Suspension for piecestore download fail on 1 week old node

fa91986743e69e22bc92 · October 21, 2021, 4:25pm

Looks similar to the last 2 entries on the pinnned “error codes” thread. Not really sure how to interpret the log. I have 3 other nodes on the same network with no issues all showing 100% audits/suspension values.

SGC · October 21, 2021, 4:56pm

order created to long ago sounds like the audit attempt wasn’t processed by the storagenode in time… i think its like 5 + minutes if not 30…

so that seems really odd, have you had downtime recently?

but really having audit errors on a week old node is extreme and weird, you didn’t accidentally use the same identity for the new node as one of the older ones perhaps… that would be my gutshot guess.

fa91986743e69e22bc92 · October 21, 2021, 5:07pm

I recall having to wait for the identity key to generate and then verifying it with the commands that output 2 and 3 respectively for each node Ive set up. I should also note the nodes have been set up weeks/month apart from each other. Maybe the timing response lag is from my hyper visors back up? Im using proxmox and having it back up the storj VMs(Just the OS not the storage drives) to a proxmox back up server hosted on a synology VM. Im unsure about the VMs functionality while its being backed up but I assume the first back up taken will have the longest downtime on the VM with subsequent snapshots being brief as they’re only looking for changes. If thats the case will this problem fix its self? I have not noticed an increase in the audit/suspension % yet for the affected node but its only been about 12 hours since I got the notice.

Alexey · October 21, 2021, 6:49pm

Hello @fa91986743e69e22bc92 ,
Welcome to the forum!

Setup the time sync tool or enable guest tools for your hypervisor to sync clocks with host.
By the way do not use snapshots to restore a node - it will be disqualified, because any snapshot is outdated on time of creation and will have missed pieces.

fa91986743e69e22bc92 · October 21, 2021, 8:53pm

I set up guest tools from this guide.
https://pve.proxmox.com/wiki/Qemu-guest-agent
What sort of time line should I expect to see my audit scores improve?
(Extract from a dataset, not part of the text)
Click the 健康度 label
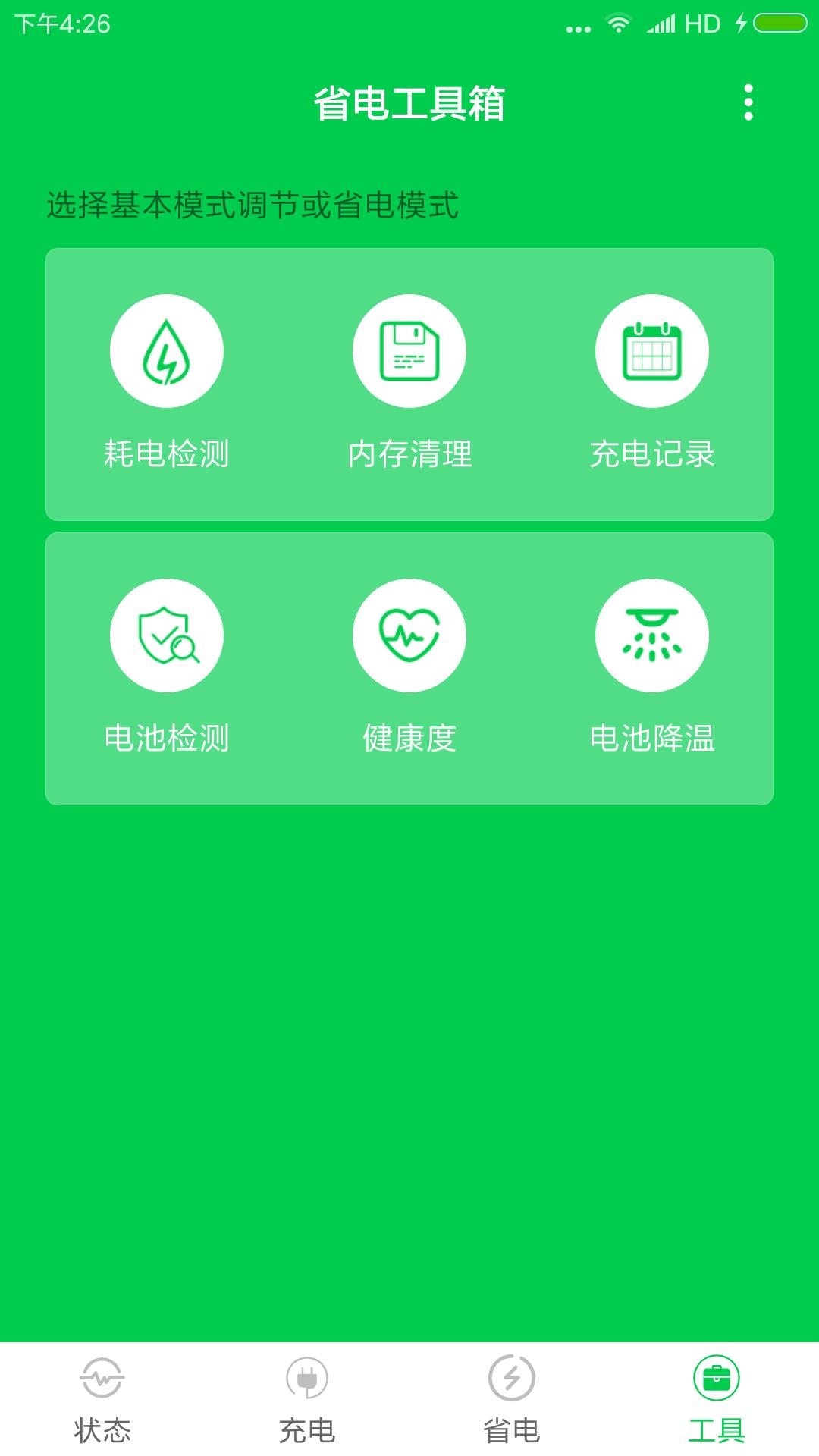Image resolution: width=819 pixels, height=1456 pixels. pos(410,737)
As for restoring a node, Would it be possible for me to restore the VM>Delete all storj data except for the identity file>Then install/reconfigure storj with the identity file? Im mostly backing up the VM to save me some time on configuring it in the hyper visor. I have all the identity files for my nodes backed up on my NAS as well. I guess I just dont understand how migration/reinstall would work. I can also make a generic storj template thats got all the virtilo drivers and guest agents ready but no storj data.

Thanks for the help!

Alexey · October 21, 2021, 9:34pm

The time offset ideally should be close to zero.

The identity without its data is useless. The data without its identity is useless too.
So if you going to remove data - you must remove the identity too.
The lost data will never recovered to the same node.
As soon as you start the identity without its data it will be disqualified.
So if you lost data or identity, you can only start a new node - with a new generated identity and clean storage.
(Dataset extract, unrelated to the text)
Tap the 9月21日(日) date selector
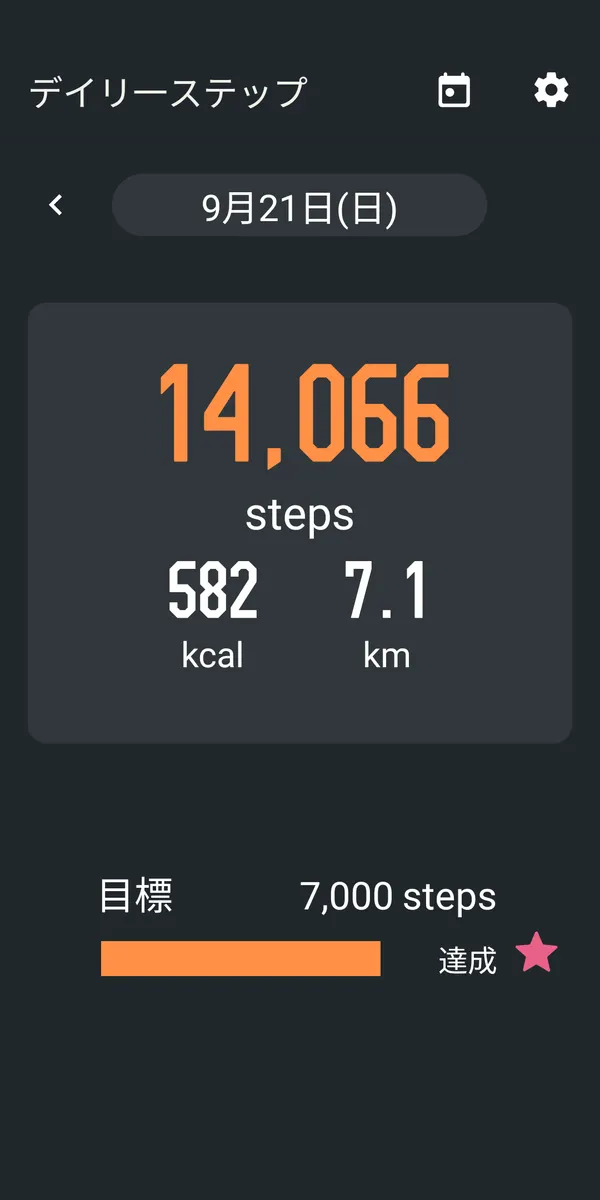This screenshot has height=1200, width=600. pos(299,206)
To migrate existing identity and data you can use these guides: How do I migrate my node to a new device? - Storj Docs

fa91986743e69e22bc92 · October 21, 2021, 9:42pm

Thanks for the great replies.

To clarify my question about the time line for audit improvement, I meant the time frame to see my audit score % improve on my dashboard so my node can return to normal status. I assume your response was referring to the time sync offset between the hyper visor and VM being ideally close to 0ms?

Blockquote
The identity without its data is useless. The data without its identity is useless too. So if you going to remove data - you must remove the identity too. The lost data will never recovered to the same node. As soon as you start the identity without its data it will be disqualified. So if you lost data or identity, you can only start a new node - with a new generated identity and clean storage.
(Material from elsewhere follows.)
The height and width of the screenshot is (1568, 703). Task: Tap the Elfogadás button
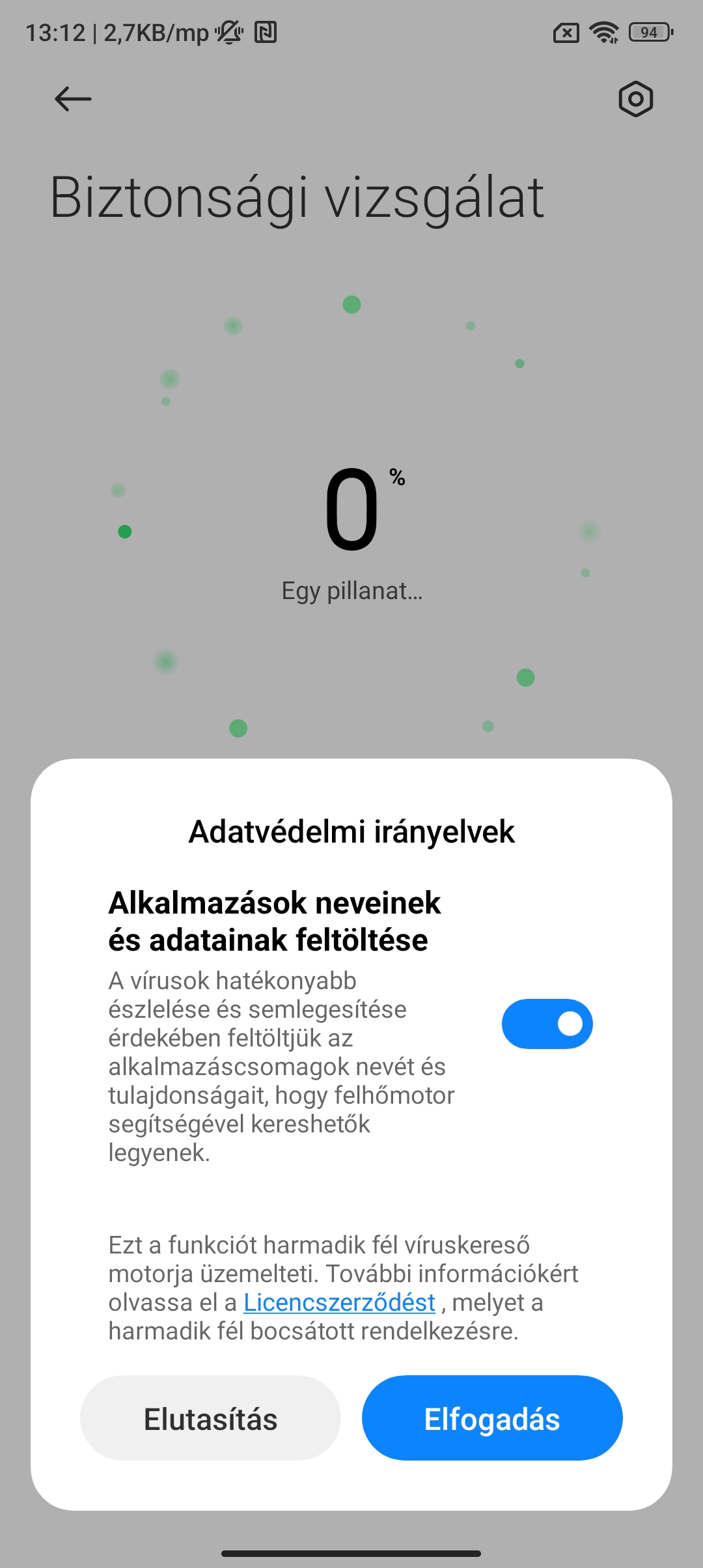492,1418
I wasn’t clear enough in my explanation I think, When I said deleting storj/data I was talking about the OS portion. My storj client data storage is configured as separate ZFS pools by my hyper visor and attached to the VM running storj as another virtual disk. Would it be possible in this case to restore the OS via a back up or fresh OS install then reattach the “old” ZFS storage to the new OS VM with the identity and be good to go? I do understand that if I lose my ZFS pools with the actual storj clients data on it I would have to start fresh regardless of the OS/VM/identity status.

How to migrate the Windows GUI node from one physical location to another? - Storj Docs???

Alexey · October 21, 2021, 10:09pm

There is no specific timeline to recover, unless you are talking about online score. The online score would recover during the next 30 days online.
The audit score may not recover ever, especially if your node lost data.
The suspension score may recover, but timeline is unknown - depends on have you fixed an issue or not.

The time offset between time servers and your VMs. If your hypervisor host is not synced with time servers, the VMs would not be synced too.
Since you use Windows VM, you can install this tool to sync time: https://www.timesynctool.com/

Yes, if you would use the identity from that data. I would recommend to move the identity to the disk with data to make less confusion.
Make sure that you would not restore from backup the node’s data.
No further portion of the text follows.